You can also cook with fortified wines. You use Marsala wine in a bread pudding, sherry in a chicken pot pie, or Madeira wine in gravy for roasted lamb or chicken.
What Foods Go Well With Fortified Wines?
The food pairings for fortified wine are endless. However, the food pairings truly depend on the kind of fortified wine you are serving.
Generally, fortified wines are considered an aperitif, an alcoholic drink consumed before a meal, or a dessert wine.
Generally speaking, most cheeses, nuts, cured meats, fruit tarts, cream, or chocolate desserts pair well with fortified wines. However, you may have to experiment to find the perfect pairings for specific fortified wines.
Alternatively, you can research food pairings for the specific type of fortified wine. For example, white port wines complement potato chips, sushi, nuts, salmon, oysters, and even olives.

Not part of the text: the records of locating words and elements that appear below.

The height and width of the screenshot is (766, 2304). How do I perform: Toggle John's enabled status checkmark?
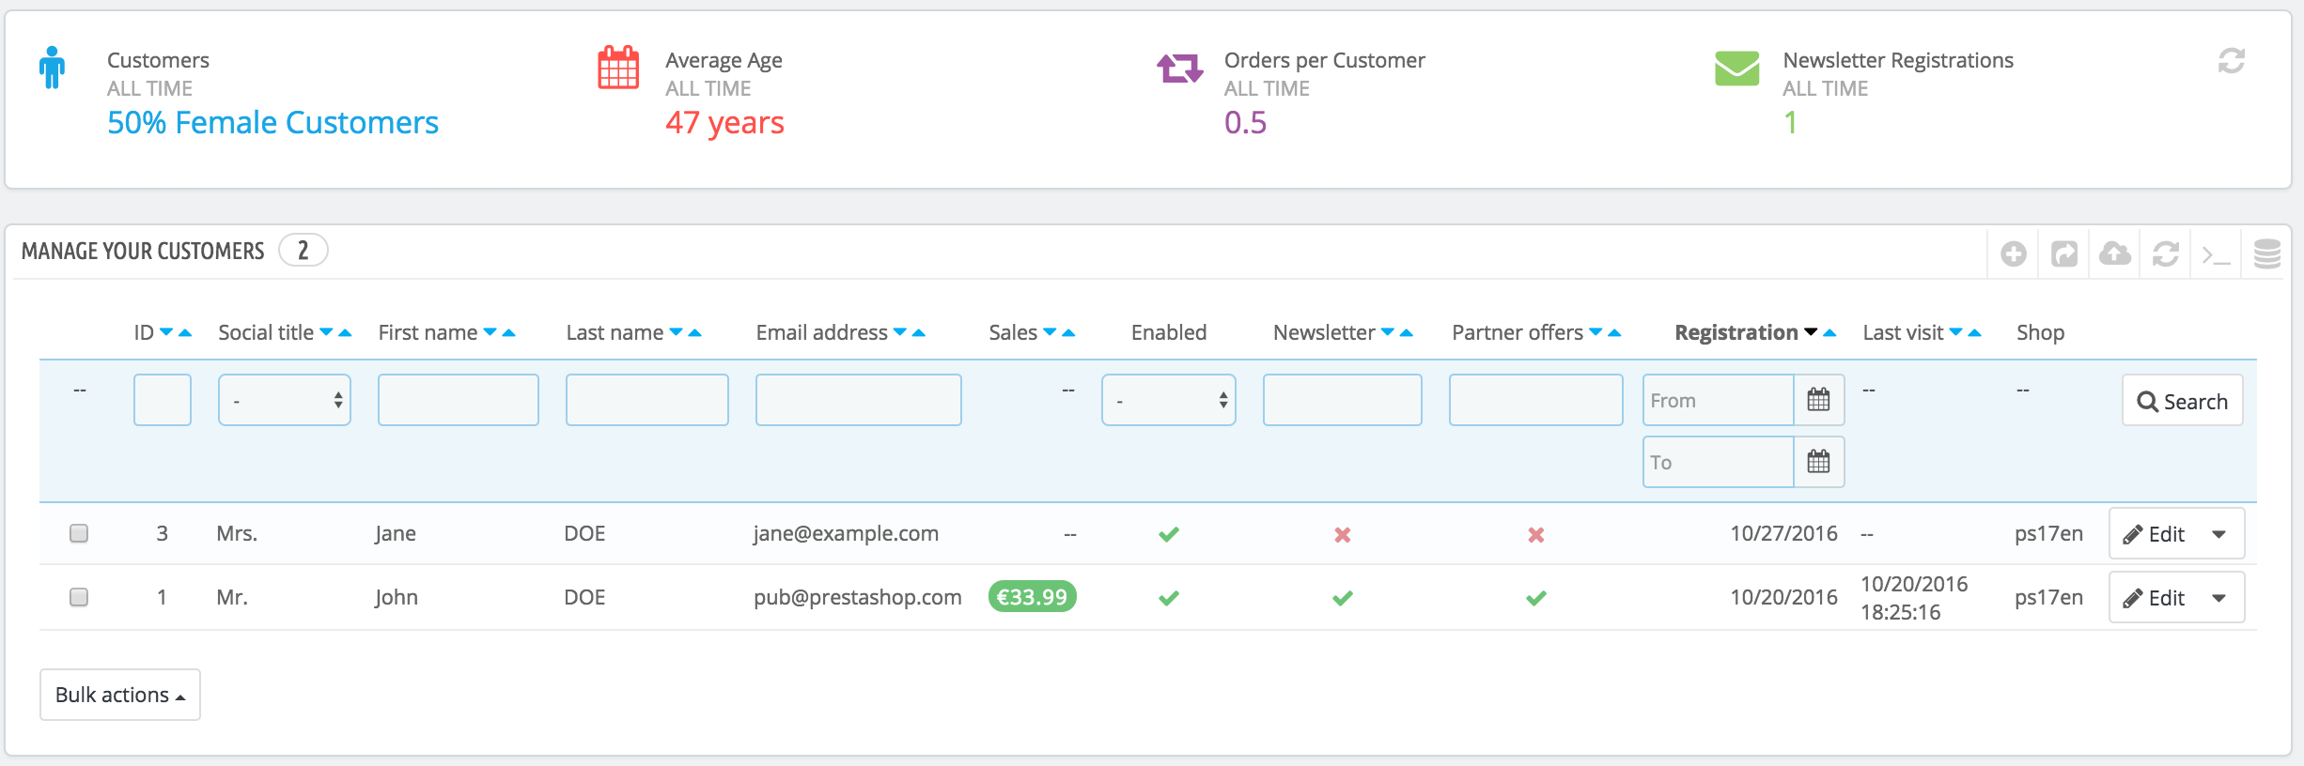[x=1168, y=598]
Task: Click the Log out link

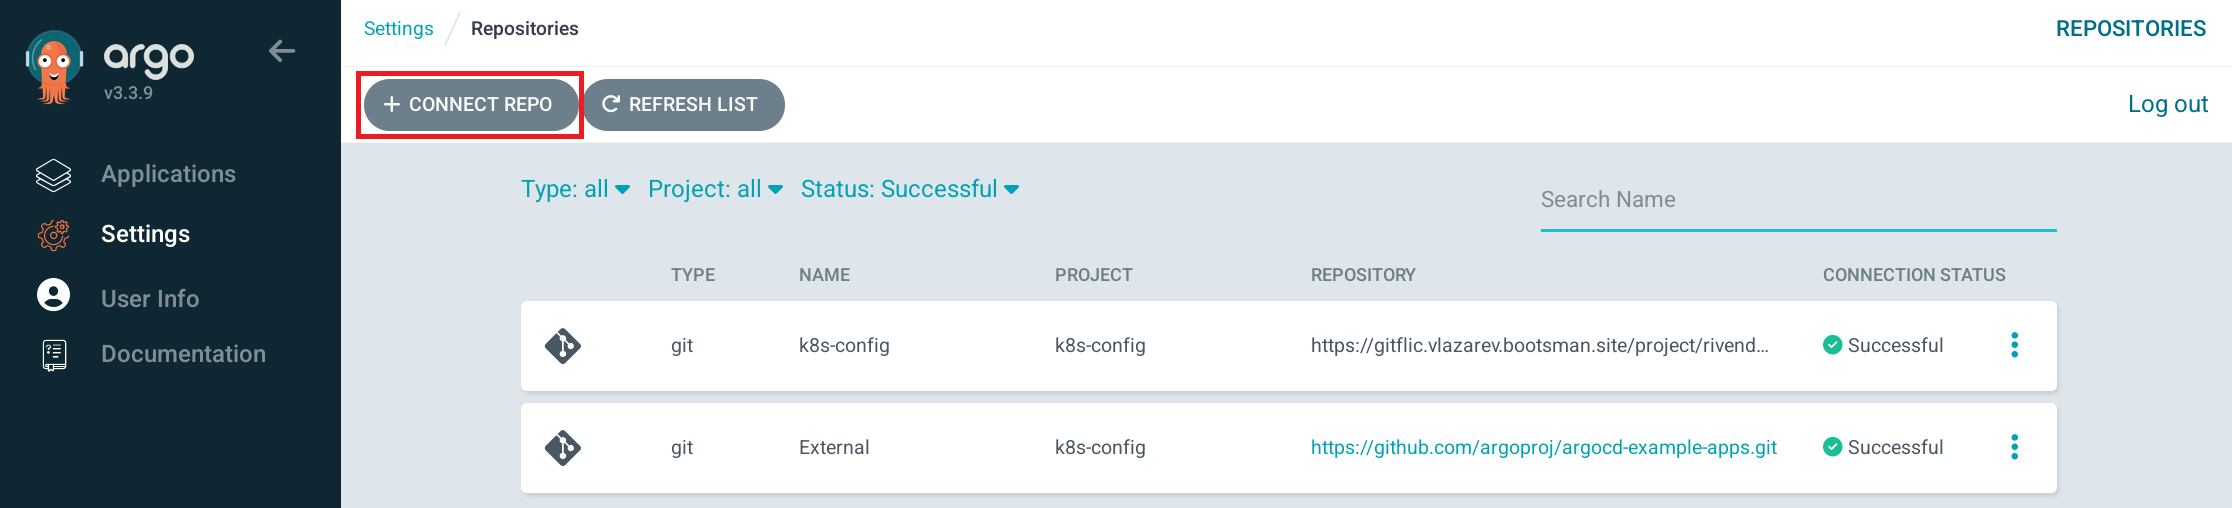Action: click(2167, 104)
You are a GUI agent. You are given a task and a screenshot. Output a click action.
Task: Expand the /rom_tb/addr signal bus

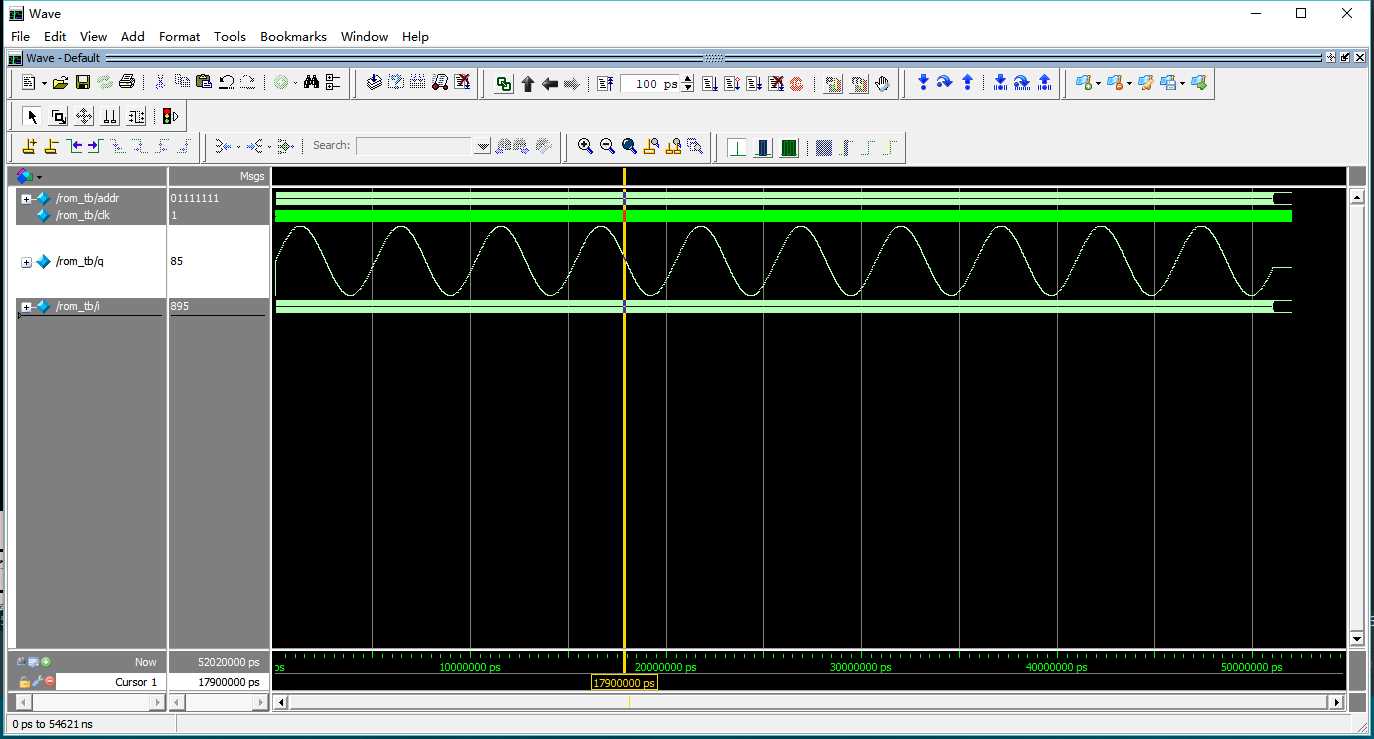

Blue cheese, pork belly, goat cheese, brisket, and pulled pork pair perfectly with port wines.
In contrast, dates, croquettes, olives, and salty snacks like chips pair perfectly with sherry. Cured meats such as Spanish ham, white asparagus, cold cuts, and cold soups such as gazpacho also pair well with sherry.
If you are looking for a wine that’s different from your usual, look no further than fortified wine. Fortified has a fruity, sweet flavor and smooth body.
Fortified wine is an acquired taste, but its flavor is quite unique and rich.
So the next time you visit a liquor store, winery, restaurant, or grocery store, don’t overlook the fortified wines.
Use the information you learned in this guide to select the best fortified wine.